» **Task**: Give the data again in its entirety, exactly as provided.

» **Available data**:
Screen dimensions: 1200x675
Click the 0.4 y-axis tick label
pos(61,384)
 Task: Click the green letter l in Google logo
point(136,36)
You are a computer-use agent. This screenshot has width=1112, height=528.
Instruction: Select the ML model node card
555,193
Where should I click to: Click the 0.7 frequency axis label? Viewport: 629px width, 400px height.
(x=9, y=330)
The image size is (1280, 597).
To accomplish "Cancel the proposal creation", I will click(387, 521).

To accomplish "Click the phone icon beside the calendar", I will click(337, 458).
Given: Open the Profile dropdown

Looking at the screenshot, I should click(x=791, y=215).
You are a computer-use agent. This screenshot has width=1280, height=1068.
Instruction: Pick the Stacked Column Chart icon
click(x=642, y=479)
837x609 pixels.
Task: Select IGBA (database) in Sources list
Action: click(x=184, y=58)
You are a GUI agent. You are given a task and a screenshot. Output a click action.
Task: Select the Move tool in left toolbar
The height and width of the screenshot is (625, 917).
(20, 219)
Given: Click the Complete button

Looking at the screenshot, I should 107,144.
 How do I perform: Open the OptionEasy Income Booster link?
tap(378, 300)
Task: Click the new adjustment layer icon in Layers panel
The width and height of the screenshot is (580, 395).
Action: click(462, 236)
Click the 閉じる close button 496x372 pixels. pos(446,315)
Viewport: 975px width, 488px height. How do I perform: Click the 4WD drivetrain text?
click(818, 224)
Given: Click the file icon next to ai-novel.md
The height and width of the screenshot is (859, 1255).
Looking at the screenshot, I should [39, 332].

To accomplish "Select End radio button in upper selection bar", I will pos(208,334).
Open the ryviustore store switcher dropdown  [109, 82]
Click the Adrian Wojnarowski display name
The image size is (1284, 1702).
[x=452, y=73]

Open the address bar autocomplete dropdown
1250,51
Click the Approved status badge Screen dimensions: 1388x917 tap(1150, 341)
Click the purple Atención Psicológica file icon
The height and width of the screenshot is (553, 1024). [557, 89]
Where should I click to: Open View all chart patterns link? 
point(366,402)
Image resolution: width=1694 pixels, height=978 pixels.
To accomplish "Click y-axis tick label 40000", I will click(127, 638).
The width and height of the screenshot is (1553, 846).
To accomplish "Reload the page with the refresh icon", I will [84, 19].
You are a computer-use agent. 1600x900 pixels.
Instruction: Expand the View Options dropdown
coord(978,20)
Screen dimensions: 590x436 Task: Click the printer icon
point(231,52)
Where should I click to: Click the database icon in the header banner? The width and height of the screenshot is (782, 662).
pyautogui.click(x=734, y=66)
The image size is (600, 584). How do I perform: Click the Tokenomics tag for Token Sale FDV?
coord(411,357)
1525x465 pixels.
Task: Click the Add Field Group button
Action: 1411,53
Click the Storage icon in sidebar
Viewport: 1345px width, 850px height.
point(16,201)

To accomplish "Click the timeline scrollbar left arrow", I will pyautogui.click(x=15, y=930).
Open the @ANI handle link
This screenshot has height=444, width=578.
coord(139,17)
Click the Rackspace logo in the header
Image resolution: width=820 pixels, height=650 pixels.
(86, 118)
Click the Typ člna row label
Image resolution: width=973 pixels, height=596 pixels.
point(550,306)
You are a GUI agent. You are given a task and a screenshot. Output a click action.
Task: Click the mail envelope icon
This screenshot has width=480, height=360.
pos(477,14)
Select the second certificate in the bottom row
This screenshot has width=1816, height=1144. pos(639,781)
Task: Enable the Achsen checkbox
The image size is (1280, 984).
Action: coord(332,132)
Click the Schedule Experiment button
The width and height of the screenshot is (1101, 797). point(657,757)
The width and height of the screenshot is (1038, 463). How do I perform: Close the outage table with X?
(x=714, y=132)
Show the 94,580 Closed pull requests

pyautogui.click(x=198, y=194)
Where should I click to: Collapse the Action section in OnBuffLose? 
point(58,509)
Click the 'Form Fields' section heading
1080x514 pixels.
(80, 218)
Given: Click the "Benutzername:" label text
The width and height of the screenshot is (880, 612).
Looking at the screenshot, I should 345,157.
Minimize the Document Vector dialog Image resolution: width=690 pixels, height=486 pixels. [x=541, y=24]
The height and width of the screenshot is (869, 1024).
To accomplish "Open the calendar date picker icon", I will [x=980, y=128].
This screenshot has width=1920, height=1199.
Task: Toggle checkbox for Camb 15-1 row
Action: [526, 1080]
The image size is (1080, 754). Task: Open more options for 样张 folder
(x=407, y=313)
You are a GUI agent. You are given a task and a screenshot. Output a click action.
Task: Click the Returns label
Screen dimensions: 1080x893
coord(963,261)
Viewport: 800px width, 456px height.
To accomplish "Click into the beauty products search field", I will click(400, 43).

» **Result of this task**:
Screen dimensions: 1200x675
Click the 0.4 y-axis tick label
pos(61,384)
 Task: Click the green letter l in Google logo
point(136,36)
You are a computer-use agent. This screenshot has width=1112, height=528.
Instruction: Select the ML model node card
555,193
Where should I click to: Click the 0.7 frequency axis label? Viewport: 629px width, 400px height.
(x=9, y=330)
The image size is (1280, 597).
To accomplish "Cancel the proposal creation", I will click(387, 521).

To accomplish "Click the phone icon beside the calendar", I will click(337, 458).
Given: Open the Profile dropdown

Looking at the screenshot, I should click(x=791, y=215).
You are a computer-use agent. This screenshot has width=1280, height=1068.
Instruction: Pick the Stacked Column Chart icon
click(x=642, y=479)
837x609 pixels.
Task: Select IGBA (database) in Sources list
Action: click(x=184, y=58)
You are a GUI agent. You are given a task and a screenshot. Output a click action.
Task: Select the Move tool in left toolbar
The height and width of the screenshot is (625, 917).
(20, 219)
Given: Click the Complete button

Looking at the screenshot, I should 107,144.
 How do I perform: Open the OptionEasy Income Booster link?
tap(378, 300)
Task: Click the new adjustment layer icon in Layers panel
The width and height of the screenshot is (580, 395).
Action: click(462, 236)
Click the 閉じる close button 496x372 pixels. pos(446,315)
Viewport: 975px width, 488px height. How do I perform: Click the 4WD drivetrain text?
click(818, 224)
Given: Click the file icon next to ai-novel.md
The height and width of the screenshot is (859, 1255).
Looking at the screenshot, I should [39, 332].

To accomplish "Select End radio button in upper selection bar", I will pos(208,334).
Open the ryviustore store switcher dropdown  [109, 82]
Click the Adrian Wojnarowski display name
The image size is (1284, 1702).
[x=452, y=73]

Open the address bar autocomplete dropdown
1250,51
Click the Approved status badge Screen dimensions: 1388x917 tap(1150, 341)
Click the purple Atención Psicológica file icon
The height and width of the screenshot is (553, 1024). [557, 89]
Where should I click to: Open View all chart patterns link? 
point(366,402)
Image resolution: width=1694 pixels, height=978 pixels.
To accomplish "Click y-axis tick label 40000", I will click(127, 638).
The width and height of the screenshot is (1553, 846).
To accomplish "Reload the page with the refresh icon", I will [84, 19].
You are a computer-use agent. 1600x900 pixels.
Instruction: Expand the View Options dropdown
coord(978,20)
Screen dimensions: 590x436 Task: Click the printer icon
point(231,52)
Where should I click to: Click the database icon in the header banner? The width and height of the screenshot is (782, 662).
pyautogui.click(x=734, y=66)
The image size is (600, 584). How do I perform: Click the Tokenomics tag for Token Sale FDV?
coord(411,357)
1525x465 pixels.
Task: Click the Add Field Group button
Action: 1411,53
Click the Storage icon in sidebar
Viewport: 1345px width, 850px height.
point(16,201)

To accomplish "Click the timeline scrollbar left arrow", I will pyautogui.click(x=15, y=930).
Open the @ANI handle link
This screenshot has height=444, width=578.
coord(139,17)
Click the Rackspace logo in the header
Image resolution: width=820 pixels, height=650 pixels.
(86, 118)
Click the Typ člna row label
Image resolution: width=973 pixels, height=596 pixels.
point(550,306)
You are a GUI agent. You are given a task and a screenshot. Output a click action.
Task: Click the mail envelope icon
This screenshot has width=480, height=360.
pos(477,14)
Select the second certificate in the bottom row
This screenshot has width=1816, height=1144. pos(639,781)
Task: Enable the Achsen checkbox
The image size is (1280, 984).
Action: coord(332,132)
Click the Schedule Experiment button
The width and height of the screenshot is (1101, 797). point(657,757)
The width and height of the screenshot is (1038, 463). How do I perform: Close the outage table with X?
(x=714, y=132)
Show the 94,580 Closed pull requests

pyautogui.click(x=198, y=194)
Where should I click to: Collapse the Action section in OnBuffLose? 
point(58,509)
Click the 'Form Fields' section heading
1080x514 pixels.
(80, 218)
Given: Click the "Benutzername:" label text
The width and height of the screenshot is (880, 612).
Looking at the screenshot, I should 345,157.
Minimize the Document Vector dialog Image resolution: width=690 pixels, height=486 pixels. [x=541, y=24]
The height and width of the screenshot is (869, 1024).
To accomplish "Open the calendar date picker icon", I will [x=980, y=128].
This screenshot has width=1920, height=1199.
Task: Toggle checkbox for Camb 15-1 row
Action: [526, 1080]
The image size is (1080, 754). Task: Open more options for 样张 folder
(x=407, y=313)
You are a GUI agent. You are given a task and a screenshot. Output a click action.
Task: Click the Returns label
Screen dimensions: 1080x893
coord(963,261)
Viewport: 800px width, 456px height.
To accomplish "Click into the beauty products search field", I will click(400, 43).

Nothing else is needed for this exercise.